Cambridge Crystallographic Data Centre, 12 Union Road, Cambridge CB2 1EZ, U.K.
J Chem Inf Model. 2021 Dec 27;61(12):5841-5852. doi: 10.1021/acs.jcim.1c00866. Epub 2021 Nov 18.
Ligand-based methods play a crucial role in virtual screening when the 3D structure of the target is not available. This study discusses the results of a validation study of the CSD field-based ligand screener using a novel benchmarking data set containing 56 targets. The data set was created starting from the target UniProt IDs in a previously published data set (i.e., the AZ data set), by mining ChEMBL to find known active molecules for these targets and by using DUD-E to generate property-matched decoys of the identified actives. Several experiments were performed to assess the virtual screening performance of the new method. One of its strengths is that it can use an overlay of multiple flexible ligands as a query without the need to run several parallel calculations with one ligand at a time. Here, we discuss how changes to different parameter settings or adoption of different query models can influence the final performance compared to the performance when using the experimentally observed overlay of ligands. We have also generated the enrichment scores based on three external benchmark data sets to enable the comparison with existing methods previously validated using these data sets. Here, we present results for the standard DUD-E data set, the DUD-E+ data set, as well as the DUD_Lib_VS_1.0 data set which was designed for ligand-based virtual screening validation and hence is more suitable for this type of methods.

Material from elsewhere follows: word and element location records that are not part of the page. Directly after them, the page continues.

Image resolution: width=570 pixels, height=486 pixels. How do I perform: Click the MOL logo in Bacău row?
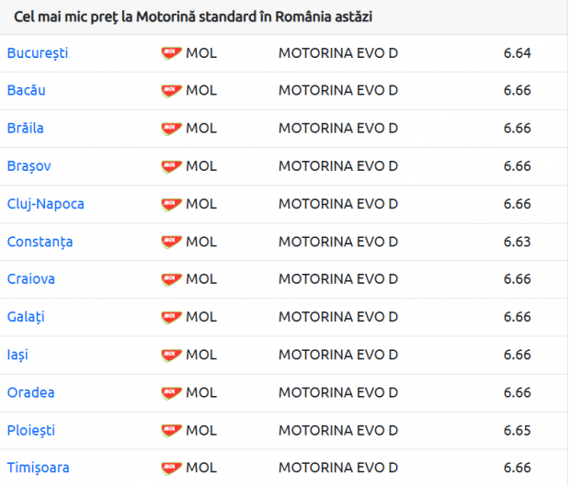coord(172,91)
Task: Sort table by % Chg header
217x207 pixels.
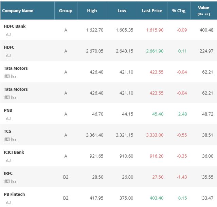Action: coord(179,11)
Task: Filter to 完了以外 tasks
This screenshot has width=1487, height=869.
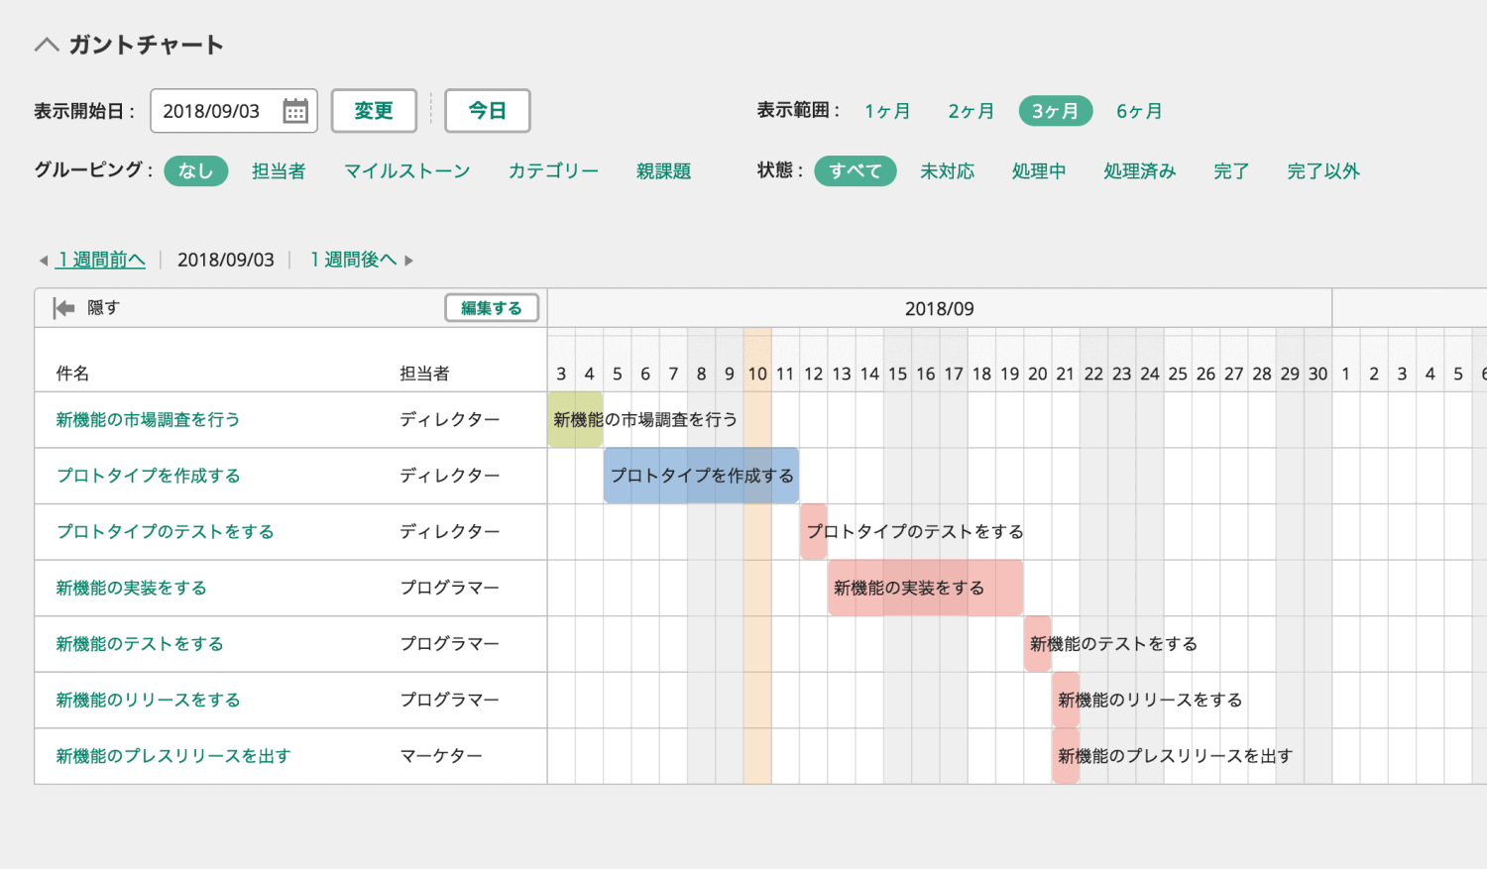Action: [x=1322, y=170]
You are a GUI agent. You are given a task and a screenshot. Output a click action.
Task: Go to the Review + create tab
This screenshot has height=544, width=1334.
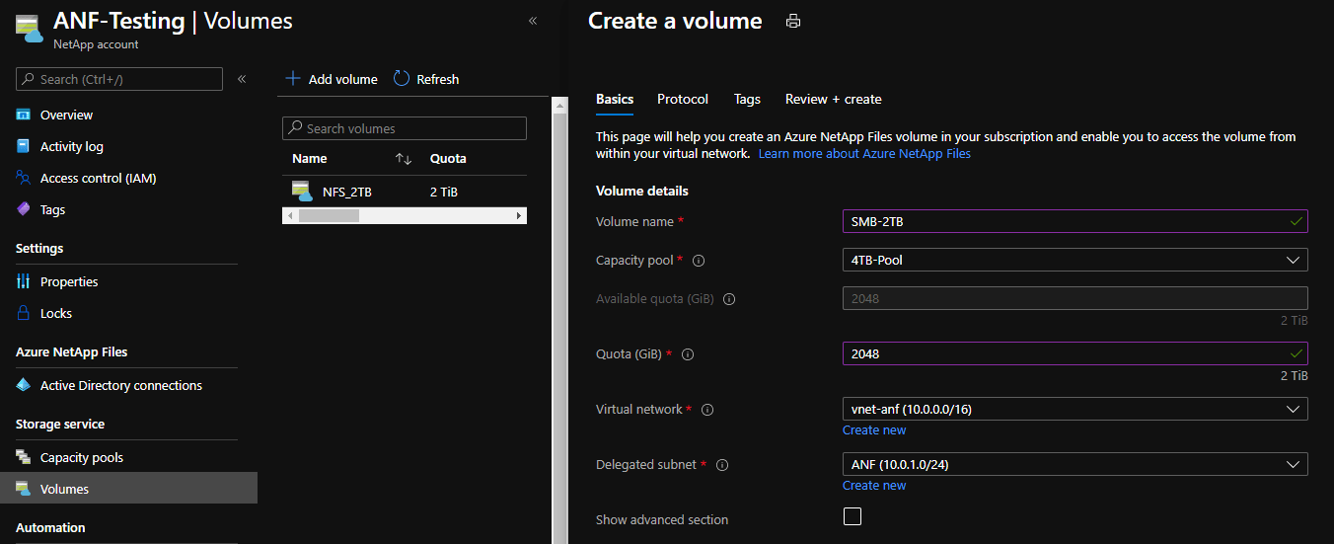click(x=833, y=99)
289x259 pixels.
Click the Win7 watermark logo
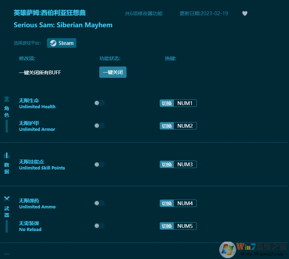[228, 250]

基于配体的方法在目标 3D 结构不可用时在虚拟筛选中起着至关重要的作用。本研究讨论了使用包含 56 个靶标的新型基准数据集对基于 CSD 的配体筛选器进行验证研究的结果。该数据集是从先前发表的数据集中(即 AZ 数据集)的靶标 UniProt ID 开始创建的,通过挖掘 ChEMBL 为这些靶标找到已知的活性分子,并使用 DUD-E 为鉴定的活性物生成具有匹配性质的虚拟分子。进行了多项实验来评估新方法的虚拟筛选性能。其优点之一是它可以使用多个柔性配体的叠加作为查询,而无需一次运行多个具有一个配体的并行计算。在这里,我们讨论了与使用实验观察到的配体叠加相比,不同参数设置的更改或采用不同的查询模型如何影响最终性能。我们还基于三个外部基准数据集生成了富集分数,以便与之前使用这些数据集验证的现有方法进行比较。在这里,我们展示了标准 DUD-E 数据集、DUD-E+ 数据集以及 DUD_Lib_VS_1.0 数据集的结果,DUD_Lib_VS_1.0 数据集专为基于配体的虚拟筛选验证而设计,因此更适合这种类型的方法。